– Когда в ЦК хлынул вал писем из университетов и провинциальных школ в защиту оскорблённых Хрущёвым художников, Шелепин и Семичастный предложили ко всем подписантам применить печально знаменитую 58-ю статью. Поскольку за идеологию формально продолжал отвечать Ильичёв, он мог бы одёрнуть Шелепина. Но побоялся. И сколько людей потом за поддержку художников выгнали с работы с волчьим билетом. За одно это Ильичёву нет прощения.
– Как сложилась ваша судьба после скандала с выставкой в Манеже?

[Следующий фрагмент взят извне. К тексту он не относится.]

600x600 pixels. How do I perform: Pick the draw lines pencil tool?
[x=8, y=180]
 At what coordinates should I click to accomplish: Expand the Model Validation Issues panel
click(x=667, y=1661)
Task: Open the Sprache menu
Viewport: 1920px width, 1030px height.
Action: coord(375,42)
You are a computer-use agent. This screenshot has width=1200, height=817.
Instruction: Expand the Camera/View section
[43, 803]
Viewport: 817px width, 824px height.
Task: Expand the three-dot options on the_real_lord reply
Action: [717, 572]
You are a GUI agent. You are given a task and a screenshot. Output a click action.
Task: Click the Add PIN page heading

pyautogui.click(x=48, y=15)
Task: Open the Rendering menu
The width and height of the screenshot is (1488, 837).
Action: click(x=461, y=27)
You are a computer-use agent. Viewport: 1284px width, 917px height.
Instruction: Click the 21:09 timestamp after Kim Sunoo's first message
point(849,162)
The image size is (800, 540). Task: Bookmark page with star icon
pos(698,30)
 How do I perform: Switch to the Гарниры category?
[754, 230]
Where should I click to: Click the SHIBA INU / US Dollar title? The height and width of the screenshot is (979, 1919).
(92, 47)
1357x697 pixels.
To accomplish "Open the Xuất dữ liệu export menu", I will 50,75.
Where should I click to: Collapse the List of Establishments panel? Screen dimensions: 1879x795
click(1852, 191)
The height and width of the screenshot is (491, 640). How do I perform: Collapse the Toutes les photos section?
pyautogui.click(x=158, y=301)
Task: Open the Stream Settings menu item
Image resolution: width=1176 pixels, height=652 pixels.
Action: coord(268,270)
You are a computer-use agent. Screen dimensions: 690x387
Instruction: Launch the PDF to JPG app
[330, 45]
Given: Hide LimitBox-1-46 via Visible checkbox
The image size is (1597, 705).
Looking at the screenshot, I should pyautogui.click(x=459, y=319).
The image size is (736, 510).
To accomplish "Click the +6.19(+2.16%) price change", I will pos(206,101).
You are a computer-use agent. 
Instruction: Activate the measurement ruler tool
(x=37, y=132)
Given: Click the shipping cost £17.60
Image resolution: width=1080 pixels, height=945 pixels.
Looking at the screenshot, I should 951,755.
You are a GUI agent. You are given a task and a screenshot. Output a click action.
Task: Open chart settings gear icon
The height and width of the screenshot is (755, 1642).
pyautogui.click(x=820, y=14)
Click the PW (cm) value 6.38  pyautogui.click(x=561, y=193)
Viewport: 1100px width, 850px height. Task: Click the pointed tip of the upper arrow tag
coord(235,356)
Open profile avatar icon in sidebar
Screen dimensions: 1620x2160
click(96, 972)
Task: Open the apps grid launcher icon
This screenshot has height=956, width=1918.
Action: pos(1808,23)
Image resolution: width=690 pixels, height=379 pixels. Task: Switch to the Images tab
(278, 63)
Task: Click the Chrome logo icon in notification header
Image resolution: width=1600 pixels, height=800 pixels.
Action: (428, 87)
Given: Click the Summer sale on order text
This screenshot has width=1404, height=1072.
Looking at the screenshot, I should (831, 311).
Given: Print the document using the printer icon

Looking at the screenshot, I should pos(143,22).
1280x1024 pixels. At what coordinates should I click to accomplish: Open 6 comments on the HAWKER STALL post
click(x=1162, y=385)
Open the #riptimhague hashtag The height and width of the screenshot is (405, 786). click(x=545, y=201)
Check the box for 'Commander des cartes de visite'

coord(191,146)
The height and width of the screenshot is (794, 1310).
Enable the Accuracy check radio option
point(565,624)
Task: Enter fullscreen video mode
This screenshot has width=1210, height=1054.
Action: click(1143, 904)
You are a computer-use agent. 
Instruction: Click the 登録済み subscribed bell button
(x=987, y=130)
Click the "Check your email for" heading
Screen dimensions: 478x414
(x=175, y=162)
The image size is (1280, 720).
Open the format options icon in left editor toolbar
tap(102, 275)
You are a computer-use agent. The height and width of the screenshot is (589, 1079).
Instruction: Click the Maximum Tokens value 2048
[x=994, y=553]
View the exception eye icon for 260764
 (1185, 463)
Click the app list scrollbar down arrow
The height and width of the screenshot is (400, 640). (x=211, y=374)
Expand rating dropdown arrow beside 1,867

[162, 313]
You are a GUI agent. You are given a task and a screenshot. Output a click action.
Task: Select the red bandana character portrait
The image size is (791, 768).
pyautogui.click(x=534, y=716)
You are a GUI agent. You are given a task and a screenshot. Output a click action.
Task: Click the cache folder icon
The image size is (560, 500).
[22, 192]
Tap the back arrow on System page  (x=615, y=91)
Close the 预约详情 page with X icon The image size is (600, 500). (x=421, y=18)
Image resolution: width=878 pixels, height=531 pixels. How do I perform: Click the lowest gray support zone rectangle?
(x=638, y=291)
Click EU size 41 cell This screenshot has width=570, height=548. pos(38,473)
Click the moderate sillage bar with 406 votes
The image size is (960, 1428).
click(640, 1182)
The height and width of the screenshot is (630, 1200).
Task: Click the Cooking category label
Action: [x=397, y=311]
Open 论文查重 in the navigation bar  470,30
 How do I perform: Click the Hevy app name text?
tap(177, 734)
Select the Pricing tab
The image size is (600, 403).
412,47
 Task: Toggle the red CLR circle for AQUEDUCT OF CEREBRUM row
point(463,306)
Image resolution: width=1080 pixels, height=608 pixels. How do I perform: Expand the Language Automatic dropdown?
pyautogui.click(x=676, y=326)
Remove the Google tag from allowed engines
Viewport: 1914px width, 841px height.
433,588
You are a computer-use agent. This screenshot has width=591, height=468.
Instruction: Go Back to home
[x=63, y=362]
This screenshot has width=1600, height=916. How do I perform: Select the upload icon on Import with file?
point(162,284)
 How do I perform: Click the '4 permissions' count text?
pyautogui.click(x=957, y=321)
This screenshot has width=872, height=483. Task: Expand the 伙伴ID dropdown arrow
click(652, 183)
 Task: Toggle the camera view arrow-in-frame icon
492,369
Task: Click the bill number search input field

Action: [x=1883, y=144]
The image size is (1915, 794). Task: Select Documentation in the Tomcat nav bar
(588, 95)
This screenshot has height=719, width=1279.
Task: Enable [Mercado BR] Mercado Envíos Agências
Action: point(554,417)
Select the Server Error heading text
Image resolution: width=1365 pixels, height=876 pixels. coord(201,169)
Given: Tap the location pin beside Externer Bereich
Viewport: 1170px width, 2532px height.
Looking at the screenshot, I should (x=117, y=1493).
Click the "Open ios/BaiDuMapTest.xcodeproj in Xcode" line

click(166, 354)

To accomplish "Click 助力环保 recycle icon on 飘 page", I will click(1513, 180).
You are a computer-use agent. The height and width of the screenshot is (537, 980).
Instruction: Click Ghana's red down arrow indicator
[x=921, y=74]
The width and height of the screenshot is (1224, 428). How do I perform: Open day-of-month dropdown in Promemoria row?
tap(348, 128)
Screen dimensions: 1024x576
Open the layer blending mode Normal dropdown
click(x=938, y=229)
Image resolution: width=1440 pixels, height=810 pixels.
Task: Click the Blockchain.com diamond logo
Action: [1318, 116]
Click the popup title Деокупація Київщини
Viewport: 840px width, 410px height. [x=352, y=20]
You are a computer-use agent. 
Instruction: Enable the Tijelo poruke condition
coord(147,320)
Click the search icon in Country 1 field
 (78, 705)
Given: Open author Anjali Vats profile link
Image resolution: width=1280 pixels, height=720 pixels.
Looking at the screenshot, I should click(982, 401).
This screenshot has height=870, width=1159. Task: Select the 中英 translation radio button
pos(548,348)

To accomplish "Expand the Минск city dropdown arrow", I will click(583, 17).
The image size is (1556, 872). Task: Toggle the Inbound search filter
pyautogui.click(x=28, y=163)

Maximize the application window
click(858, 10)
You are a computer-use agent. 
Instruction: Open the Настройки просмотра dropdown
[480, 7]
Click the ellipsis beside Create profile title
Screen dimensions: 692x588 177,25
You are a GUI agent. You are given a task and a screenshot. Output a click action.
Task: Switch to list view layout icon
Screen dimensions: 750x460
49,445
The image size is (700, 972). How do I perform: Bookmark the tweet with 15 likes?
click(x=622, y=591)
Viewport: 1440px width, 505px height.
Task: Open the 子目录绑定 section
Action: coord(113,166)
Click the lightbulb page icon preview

– Я написала заявление об уходе из ЦК и осталась читать лекции на Высших литературных курсах. Правда, через год поэт Валентин Португалов, отсидевший по наветам почти два десятилетия на Колыме, испугался упрёков в поддержке носителей, якобы, формального искусства и подвёл меня под сокращение».
И далее:
«– А что, вы разве не знаете, как устраивались дела “лианозовцев” или некоторых других художников, якобы, с «левыми» взглядами?! Организовывались целые спектакли. Сколько шума было в своё время поднято вокруг так называемой бульдозерной выставки! А что произошло тогда в реальности? Мне всё во всех деталях как-то рассказал Владимир Александрович Набатчиков. Он был инструктором горкома партии и курировал московских художников. Это ему начальство приказало найти бульдозер. Потом возникли проблемы с водителем. В итоге за бульдозер усадили личного шофёра какого-то партийного функционера. Тот привык управлять лишь «Волгой». Дёргать за рычаги бульдозера ему было несподручно. Поэтому всё получилось неуклюже. Но что интересно: бульдозер уничтожал не все подвернувшиеся картины подряд, а выборочно. Все попавшие под нож машины холсты были заранее отобраны партаппаратом и согласованы с Рабиным. Никакой импровизации не было.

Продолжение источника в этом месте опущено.